TASKS TO PERFORM -
A. Take the rows from the line containing "How do I perform: Click the 個人の部" through the line containing "[x=166, y=68]" and change "checkbox" to "check box" wherever it appears there, leaving everything else the same. Return only those lines.
B. Continue the text on the bank stress test from its last sentence.

[start of TEXT SECTION]

With the release of the stress test methodology (pdf), let’s take a look at what the stress test is, what it isn’t, and how it’s done.
What the Stress Test Is, is a test of whether the 19 bank holding companies with more than $100 billion in assets have enough income and reserves to survive till the end of 2010, with enough reserves left at that time to make it through 2011. Banks were required to report their expected income for the next two years, then that was compared to their reported expected losses for the duration.
The Stress Test Is Not, is a test of whether or not, if a given bank holding company were liquidated right now, it would be worth more than zero dollars. As such, it is not, primarily, about mark-to-market accounting. The question is not "are the banks solvent?" The question is "can they keep operating, and, if not, how much money do they need to keep operating?" In household terms, think of it as "can they pay their bills," not "what is their net worth?"
The assumption is thus that all loans will be held to maturity and not sold on the market. What matters, then, is the income on those loans and how likely those loans are to default. Income is thus loan income minus defaults, taking into account any ability to recover losses. (For example, if a homeowner defaults on a mortgage, how much will the bank receive when it seizes and sells the house?)
Something over 150 people worked on the test on the government side. They were divided into teams by asset and income areas, such as "Commercial Real Estate Loans," "First and Second Lien Mortgages," and "Credit Cards and Other Consumer Loans." Each of these teams evaluated the submissions off all the Banks for that area.
Using the Banks Own Models
An initial criticism of the stress test was that it used the banks own financial models–the same models which didn’t predict this mess in the first place. That’s mostly, but not entirely correct. The banks run the numbers based on their models, but they have to give the assumptions underlying those models to the supervisory teams. If the teams don’t agree with the banks model, they can insist on changes. How much they have done so, we don’t know, but there is some indication in the methodology that the teams did their own analysis of likely losses. For example, when referring to mortgages, the methodology reports that:
Certain attributes, in particular FICO, LTV bands, vintage, product type, and geography, were found to be strongly predictive of default. These attributes were used to further evaluate submissions by the firms, and where necessary, loss estimates were adjusted to better reflect portfolio characteristics in a consistent way across firms.

[end of TEXT SECTION]
[start of PROVIDED DATA]

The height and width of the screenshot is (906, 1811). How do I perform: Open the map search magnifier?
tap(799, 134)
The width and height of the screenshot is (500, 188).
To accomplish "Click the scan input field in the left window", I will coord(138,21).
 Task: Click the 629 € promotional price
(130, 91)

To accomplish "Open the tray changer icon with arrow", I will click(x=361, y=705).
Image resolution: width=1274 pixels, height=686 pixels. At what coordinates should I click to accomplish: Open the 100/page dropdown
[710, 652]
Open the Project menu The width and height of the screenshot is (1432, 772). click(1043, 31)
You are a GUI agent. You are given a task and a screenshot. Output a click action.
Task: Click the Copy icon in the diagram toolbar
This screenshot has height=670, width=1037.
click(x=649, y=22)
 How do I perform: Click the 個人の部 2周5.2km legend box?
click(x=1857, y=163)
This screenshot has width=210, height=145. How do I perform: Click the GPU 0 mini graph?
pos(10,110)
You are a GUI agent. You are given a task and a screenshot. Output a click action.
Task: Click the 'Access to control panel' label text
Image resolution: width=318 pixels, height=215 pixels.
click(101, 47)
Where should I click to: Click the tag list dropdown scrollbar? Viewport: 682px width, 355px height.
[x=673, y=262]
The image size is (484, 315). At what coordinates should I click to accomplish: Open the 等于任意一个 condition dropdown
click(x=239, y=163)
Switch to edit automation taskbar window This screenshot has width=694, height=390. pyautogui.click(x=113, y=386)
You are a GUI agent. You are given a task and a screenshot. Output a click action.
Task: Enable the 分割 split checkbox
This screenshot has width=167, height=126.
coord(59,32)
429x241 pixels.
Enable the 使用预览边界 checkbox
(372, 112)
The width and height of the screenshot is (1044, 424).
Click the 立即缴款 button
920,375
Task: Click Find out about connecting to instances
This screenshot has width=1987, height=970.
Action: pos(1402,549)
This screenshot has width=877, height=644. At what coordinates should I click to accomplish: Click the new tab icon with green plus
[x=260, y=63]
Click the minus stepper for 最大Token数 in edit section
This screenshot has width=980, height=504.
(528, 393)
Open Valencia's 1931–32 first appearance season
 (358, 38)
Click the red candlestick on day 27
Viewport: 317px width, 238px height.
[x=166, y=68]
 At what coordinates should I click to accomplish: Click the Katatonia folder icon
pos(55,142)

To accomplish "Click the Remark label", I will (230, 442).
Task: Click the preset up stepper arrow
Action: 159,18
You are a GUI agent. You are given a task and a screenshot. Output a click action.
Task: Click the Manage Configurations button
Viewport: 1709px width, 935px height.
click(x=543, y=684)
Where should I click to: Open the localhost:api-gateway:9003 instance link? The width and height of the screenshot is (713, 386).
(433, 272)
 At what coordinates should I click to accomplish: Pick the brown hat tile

[end of PROVIDED DATA]

SOLVED PROBLEMS -
A.
 How do I perform: Click the 個人の部 2周5.2km legend box?
click(x=1857, y=163)
This screenshot has width=210, height=145. How do I perform: Click the GPU 0 mini graph?
pos(10,110)
You are a GUI agent. You are given a task and a screenshot. Output a click action.
Task: Click the 'Access to control panel' label text
Image resolution: width=318 pixels, height=215 pixels.
click(101, 47)
Where should I click to: Click the tag list dropdown scrollbar? Viewport: 682px width, 355px height.
[x=673, y=262]
The image size is (484, 315). At what coordinates should I click to accomplish: Open the 等于任意一个 condition dropdown
click(x=239, y=163)
Switch to edit automation taskbar window This screenshot has width=694, height=390. pyautogui.click(x=113, y=386)
You are a GUI agent. You are given a task and a screenshot. Output a click action.
Task: Enable the 分割 split check box
This screenshot has width=167, height=126.
coord(59,32)
429x241 pixels.
Enable the 使用预览边界 check box
(372, 112)
The width and height of the screenshot is (1044, 424).
Click the 立即缴款 button
920,375
Task: Click Find out about connecting to instances
This screenshot has width=1987, height=970.
Action: pos(1402,549)
This screenshot has width=877, height=644. At what coordinates should I click to accomplish: Click the new tab icon with green plus
[x=260, y=63]
Click the minus stepper for 最大Token数 in edit section
This screenshot has width=980, height=504.
(528, 393)
Open Valencia's 1931–32 first appearance season
 (358, 38)
Click the red candlestick on day 27
Viewport: 317px width, 238px height.
[x=166, y=68]

B.
There are also indications that the teams found some substantial differences in underwriting standards between firms, and have taken that into account as well. Nonetheless, given that this was done in a two-month period, with a little over a 150 people reviewing 19 massive banks, the teams would not have been able to develop their own models and could only have tweaked the bank models.
Economic Scenarios
The losses taken into account were based on two economic scenarios, a scenario based on median economists forecasts at the time the Stress Test was first planned, and a more adverse scenario. The first scenario has already been superseded by events, as the economy is performing worse than mainstream economists expected. The more adverse scenario has not yet been exceeded, but, for example, it models 8.9% unemployment in 2009, and current unemployment is running at 8.5%. It is highly unlikely, in my opinion, that unemployment will not rise more than 0.4% in the rest of 2009 unless it’s for technical reasons like people despairing so much of finding a job that they just stop looking entirely.
What this means is that even if one accepts the models might be accurate after the examiners fiddled with them, losses will probably be higher than expected.
Banks that don’t pass will be required to raise enough capital to make it through the time period. They can try and do that on private markets, or the government may step in and provide capital. In addition, they can ask the government to convert its preferred shares into common stock, which will reduce the company’s expenses.
Concluding Remarks
The stress test is flawed, but not worthless. The economic forecast used was overly optimistic, and given that mainstream economic forecasts have been consistently off throughout the crisis, this should have been expected. The staffing may be sufficient to do superficial analysis, but this is by no means a real audit, in which hundreds of examiners swarm over each bank to discover whether or not the top end numbers they are supplying are accurate or if their accounting and underwriting has been weaker than declared or if there has been outright fraud.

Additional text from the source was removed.